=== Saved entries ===
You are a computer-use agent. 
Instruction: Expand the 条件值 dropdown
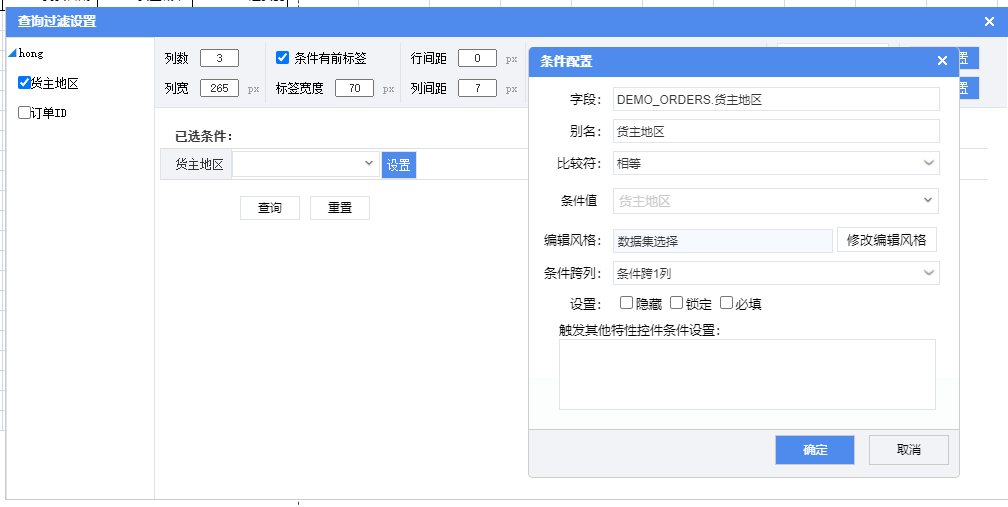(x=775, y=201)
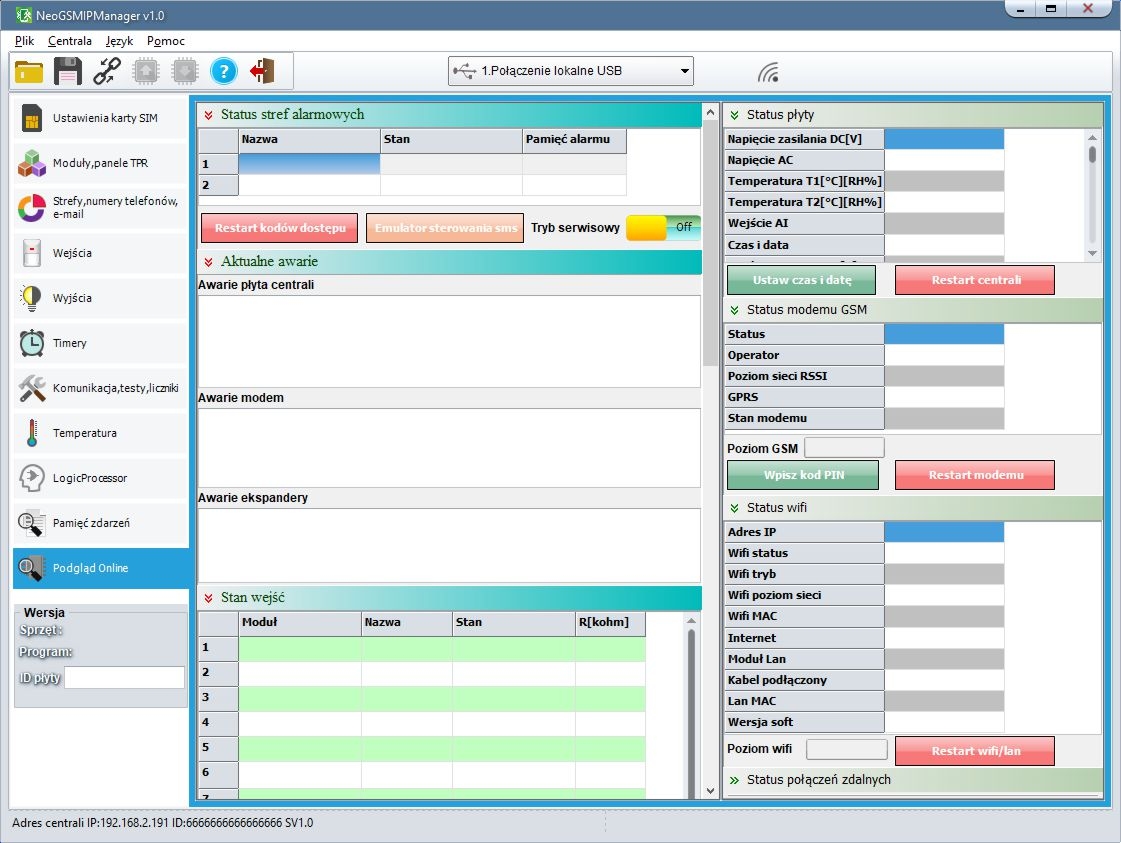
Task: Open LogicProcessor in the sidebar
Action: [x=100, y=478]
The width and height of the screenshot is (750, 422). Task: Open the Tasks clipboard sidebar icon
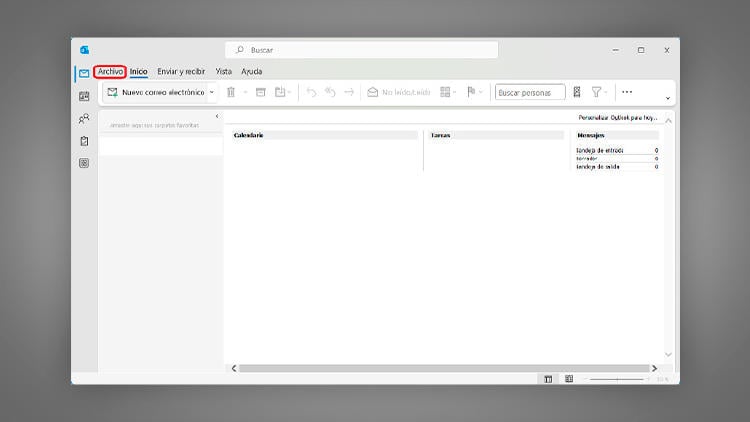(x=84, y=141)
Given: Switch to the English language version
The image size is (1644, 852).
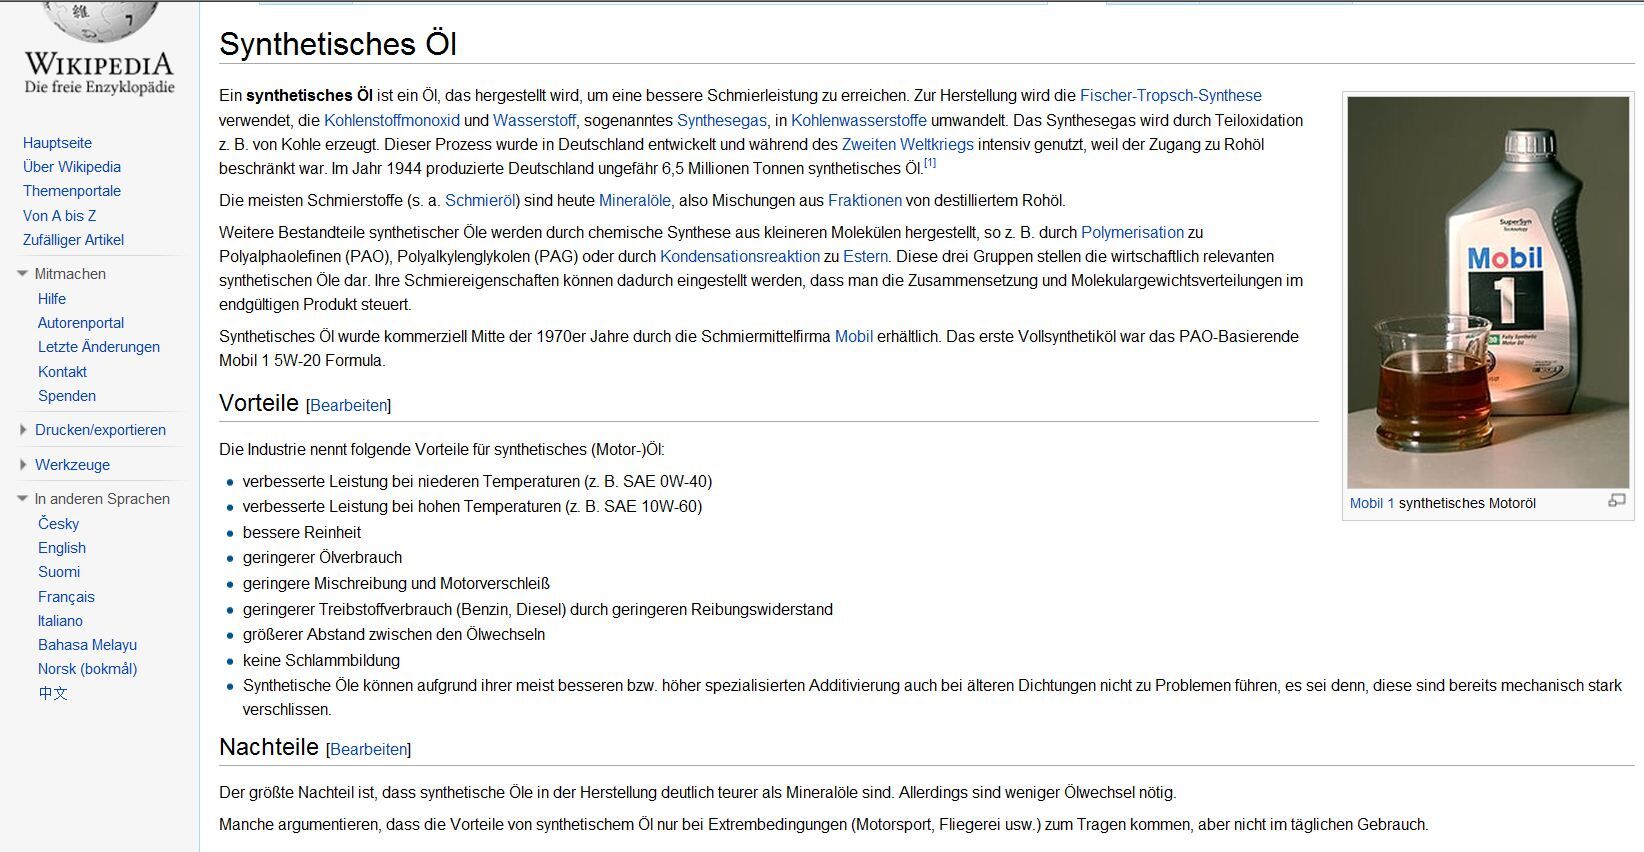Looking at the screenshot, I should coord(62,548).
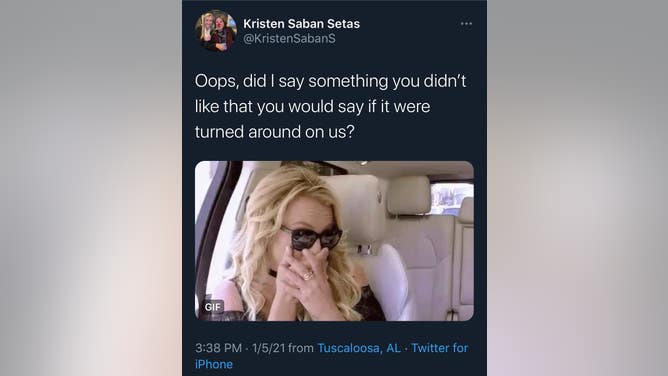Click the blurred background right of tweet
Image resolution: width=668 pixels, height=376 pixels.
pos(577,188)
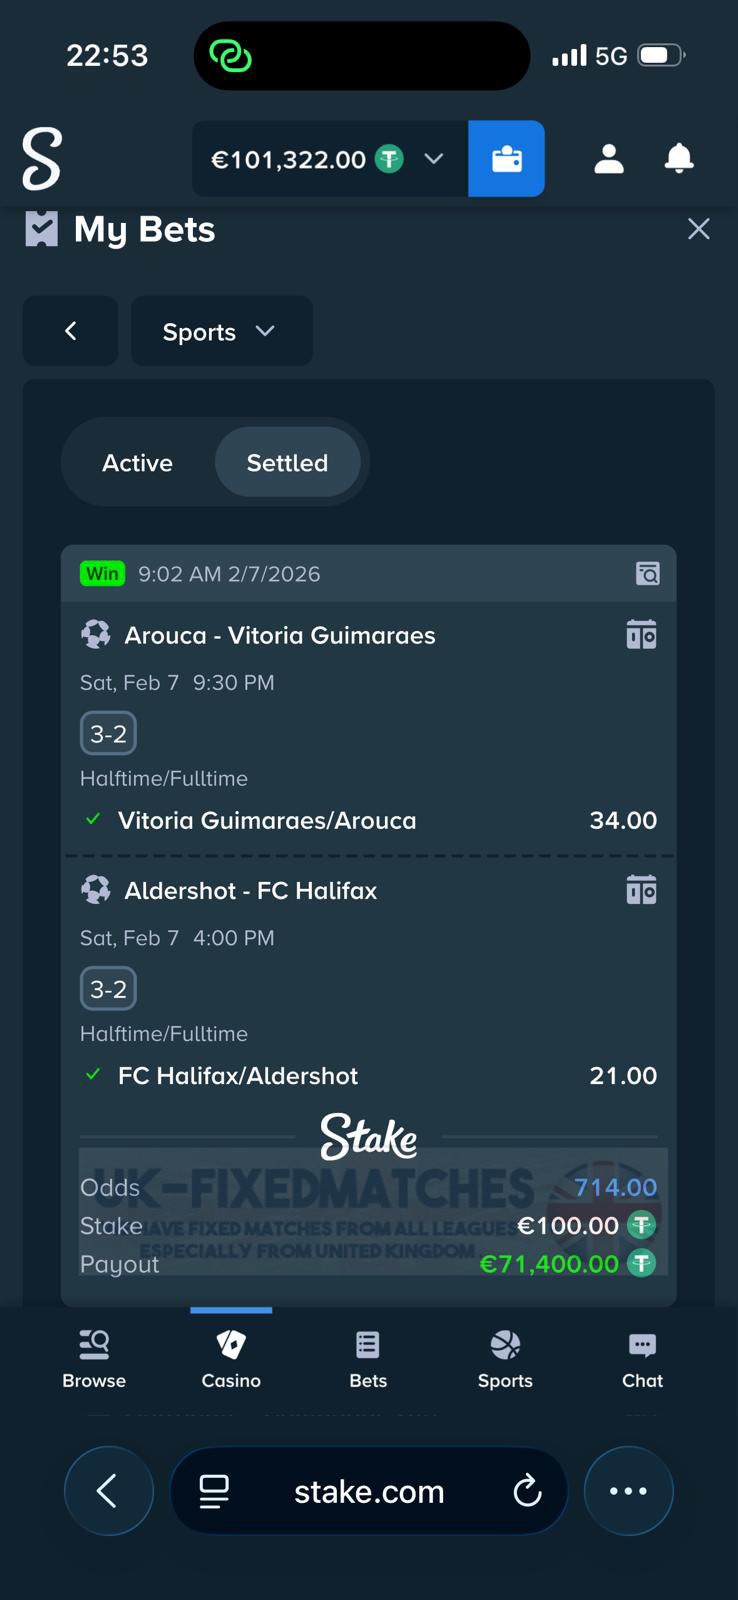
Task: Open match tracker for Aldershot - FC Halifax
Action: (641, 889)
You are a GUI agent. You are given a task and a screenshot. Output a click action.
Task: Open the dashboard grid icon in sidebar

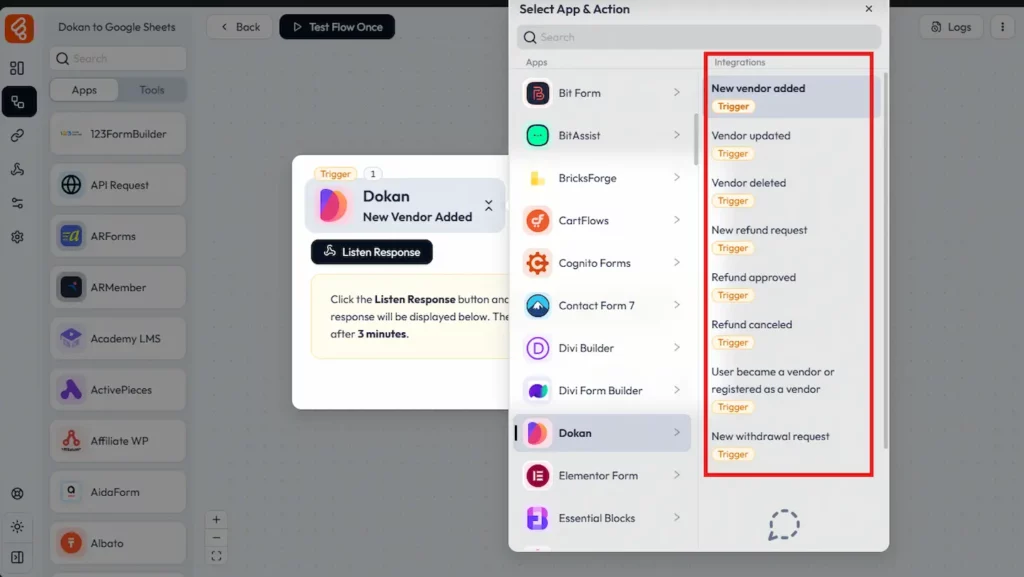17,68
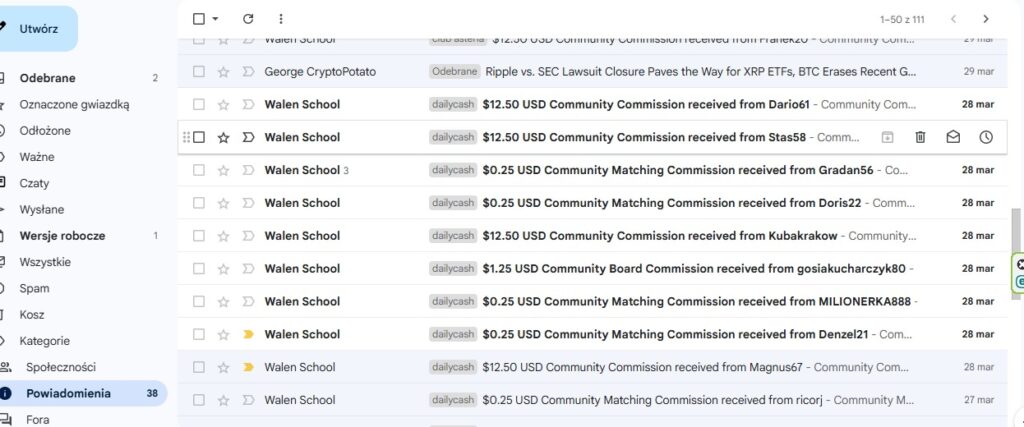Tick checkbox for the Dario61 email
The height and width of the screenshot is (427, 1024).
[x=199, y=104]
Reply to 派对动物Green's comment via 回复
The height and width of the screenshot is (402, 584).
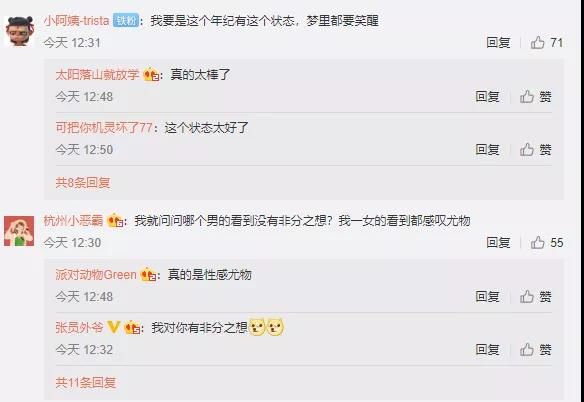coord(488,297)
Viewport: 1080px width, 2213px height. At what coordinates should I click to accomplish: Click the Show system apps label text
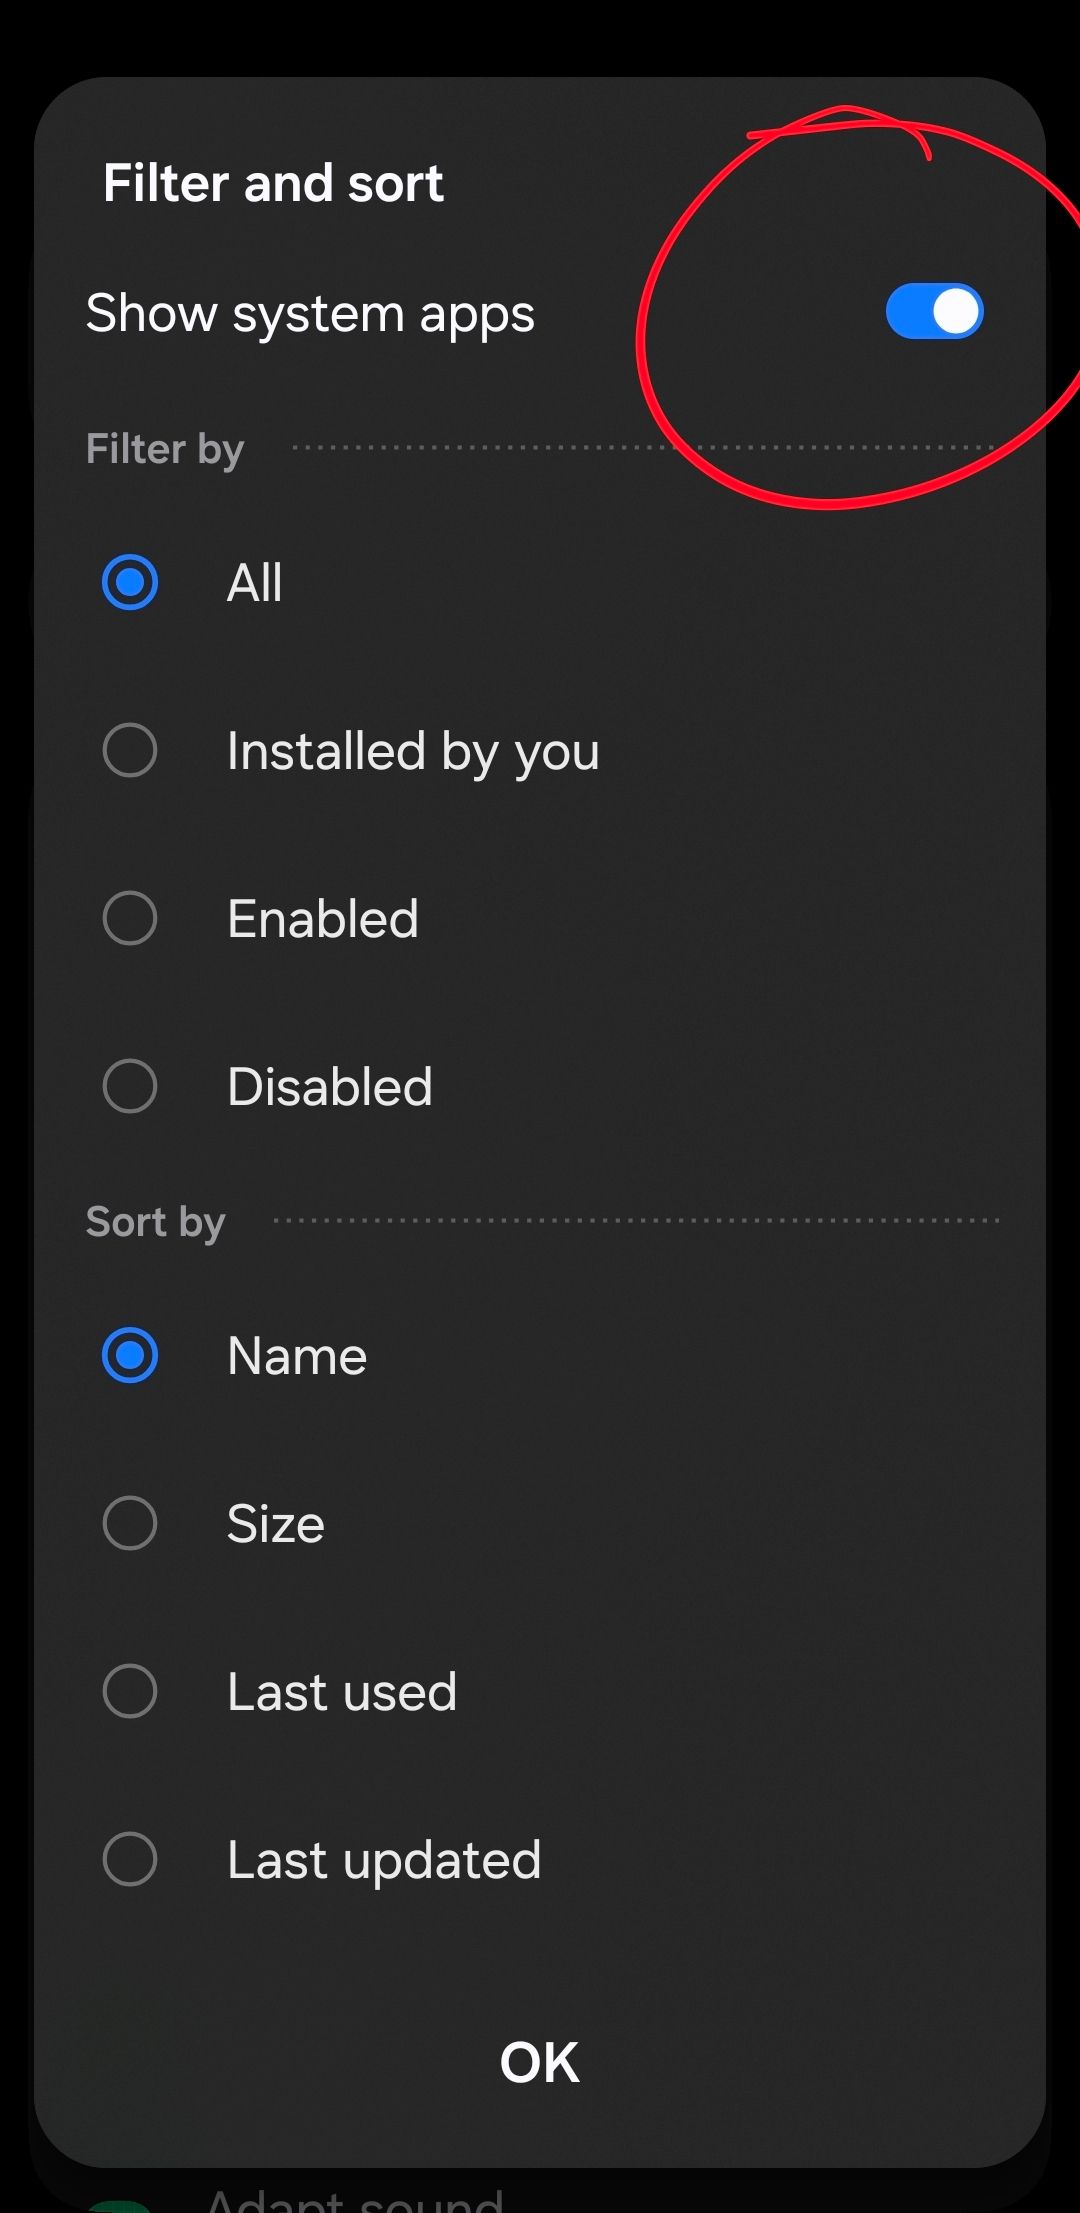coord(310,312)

=== DIRECTIONS ===
Apart from the images, the entries above must be returned without alteration.

=== OUTPUT BELOW ===
You are a computer-use agent. 
Instruction: Expand the 条件值 dropdown
(x=775, y=201)
Task: Open LogicProcessor in the sidebar
Action: [x=100, y=478]
The width and height of the screenshot is (750, 422). Task: Open the Tasks clipboard sidebar icon
(x=84, y=141)
Given: Switch to the English language version
The image size is (1644, 852).
Looking at the screenshot, I should coord(62,548).
Click the blurred background right of tweet
Image resolution: width=668 pixels, height=376 pixels.
pos(577,188)
Task: Open match tracker for Aldershot - FC Halifax
Action: (641, 889)
You are a GUI agent. You are given a task and a screenshot. Output a click action.
Task: Open the dashboard grid icon in sidebar

17,68
Tick checkbox for the Dario61 email
The height and width of the screenshot is (427, 1024).
[x=199, y=104]
Reply to 派对动物Green's comment via 回复
The height and width of the screenshot is (402, 584).
coord(488,297)
Viewport: 1080px width, 2213px height. At what coordinates should I click to accomplish: Click the Show system apps label text
coord(310,312)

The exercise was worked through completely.